Products designed for the Elemental Diet contain anywhere from 14-18% of calories from protein in the form of amino acids, 42-76% calories from carbohydrate in the form of monosaccharaides, and 6-43% of calories from fat in the form of fatty acids. The micronutrient composition of an elemental diet is tricky because it must be sufficient for up to 3 weeks, but not exceed safe levels of ingestion even for impaired individuals. When an elemental diet is determined to be the next step for an individual, the patient’s caloric need is first determined. During this time no other foods are consumed other than the medical food and water. Elemental diets can also be implemented as half or partial elemental diet for patients with Crohn's and partial whole food as long as caloric needs are maintained. After the elemental diet is complete, a reintroduction and assessment of foods is conducted.

Elemental Diet for Crohn's Disease
  1. Ye Y, Pang Z, Chen W, Ju S, Zhou C. The epidemiology and risk factors of inflammatory bowel disease.
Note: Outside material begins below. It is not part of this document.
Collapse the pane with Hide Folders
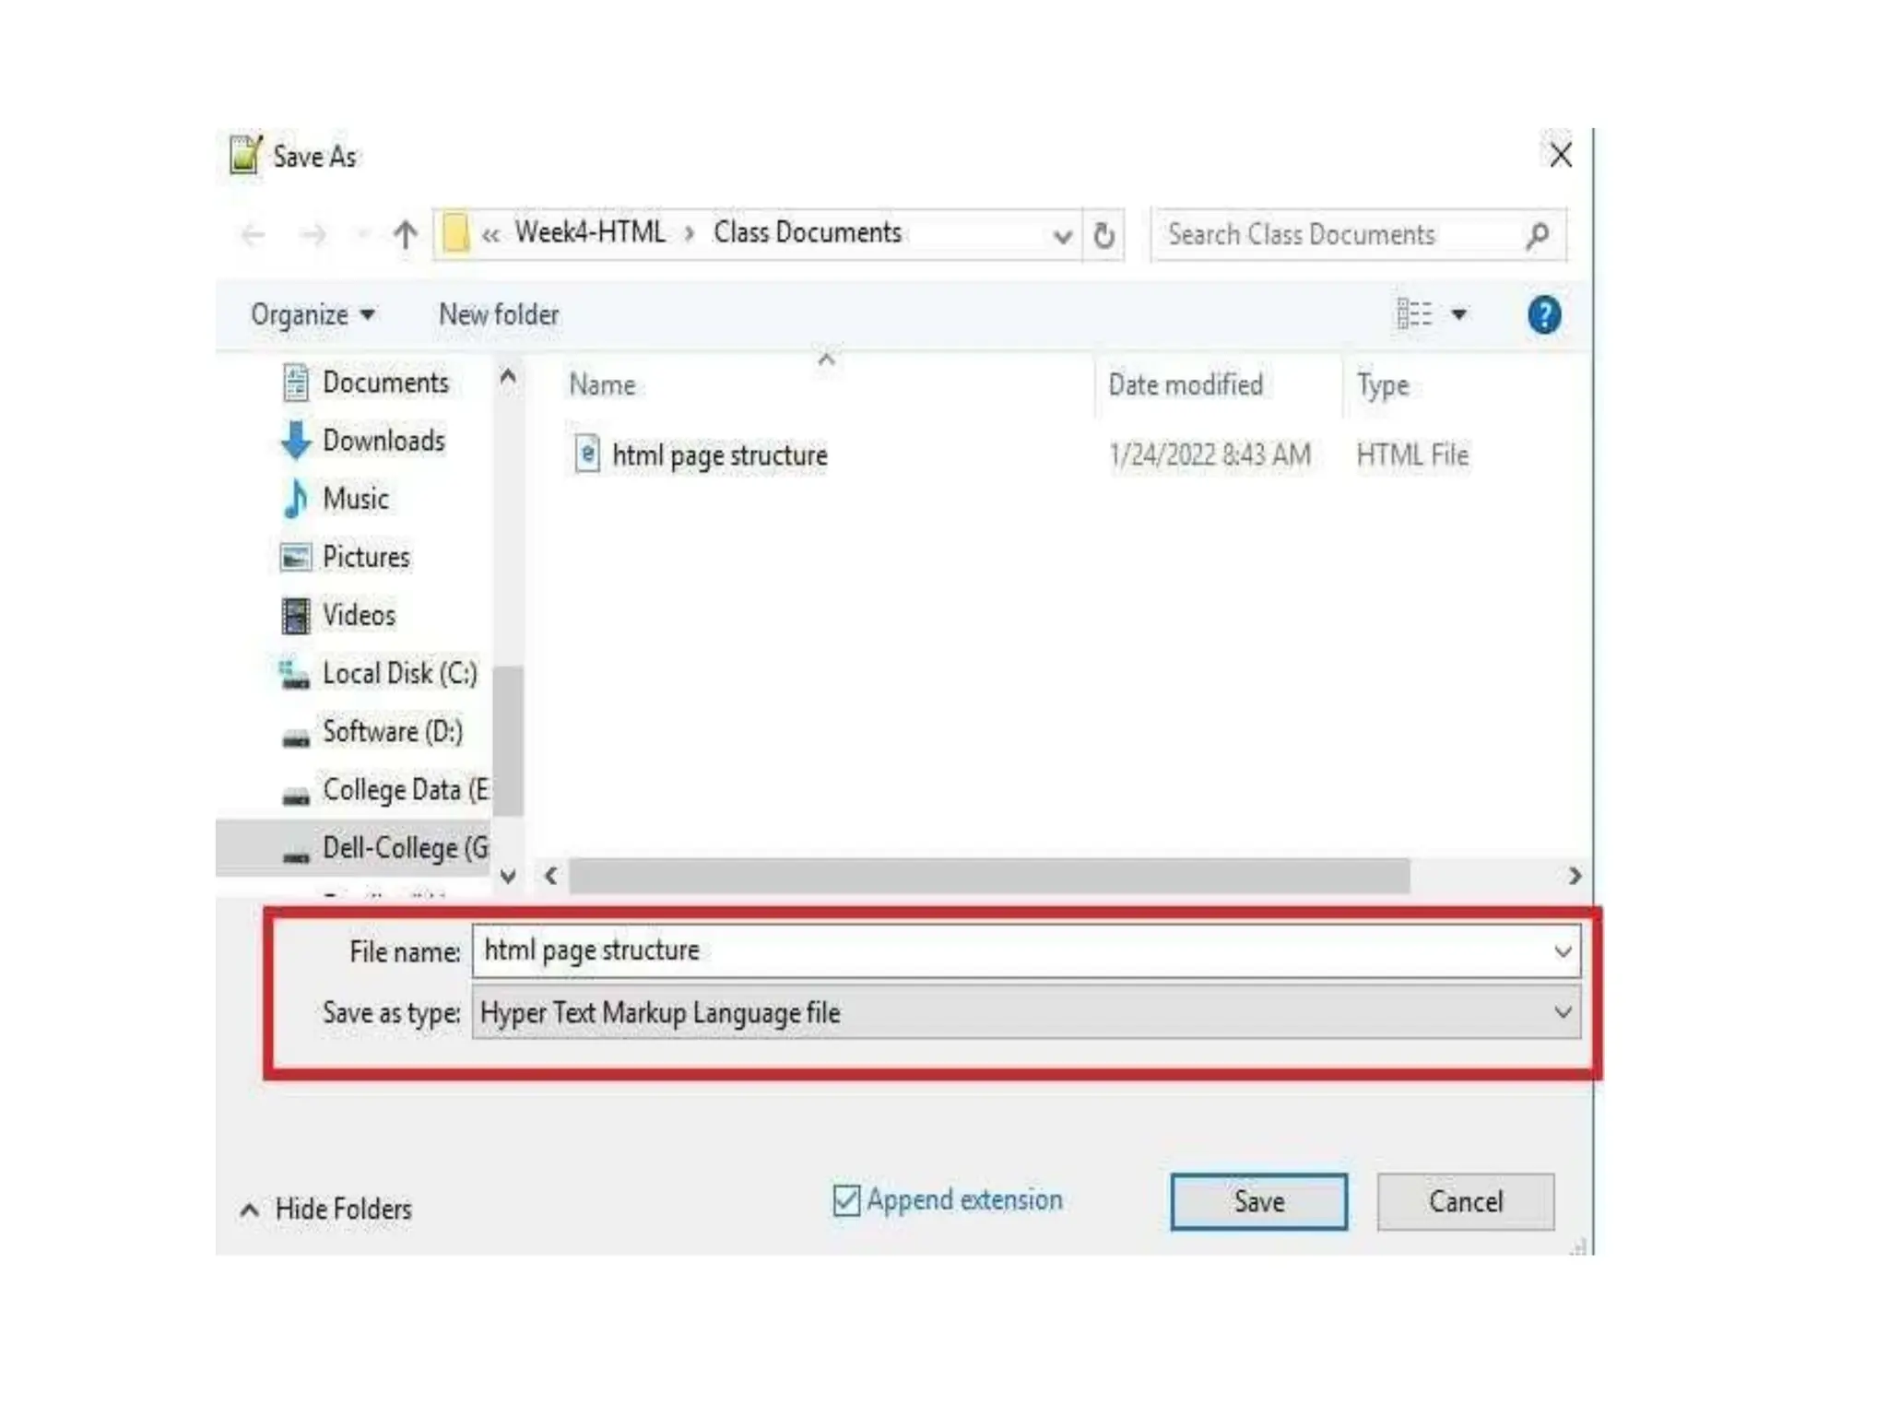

Int J Clin Exp Med. 2015;8(12):22529-42.
  2. Manuc TE, Manuc MM, Diculescu MM. Recent insights into the molecular pathogenesis of Crohn’s disease: a review of emerging therapeutic targets. Clin Exp Gastroenterol. 2016;959-70.
  3. Barrett JC, Hansoul S, Nicolae DL, et al. Genome-wide association defines more than 30 distinct susceptibility loci for Crohn’s disease. Nat Genet. 2008;40(8):955-62.
  4. Legaki E, Gazouli M. Influence of environmental factors in the development of inflammatory bowel diseases. World J Gastrointest Pharmacol Ther. 2016;7(1):112-25.
  5. Bosca-Watts MM, Tosca J, Anton R, et al. Pathogenesis of Crohn’s disease: Bug or no bug. World J Gastrointest Pathophysiol. 2015;6(1):1-12.
  6. Kawalec P, Mikrut A, Wiśniewska N, Pilc A. Tumor necrosis factor-α antibodies (infliximab, adalimumab and certolizumab) in Crohn’s disease: systematic review and meta-analysis. Arch Med Sci. 2013;9(5):765-79.
  7. Pimentel M, Constantino T, Kong Y, Bajwa M, Rezaei A, Park S. A 14-day elemental diet is highly effective in normalizing the lactulose breath test. Digestive Diseases And Sciences. 2004;49(1):73-7.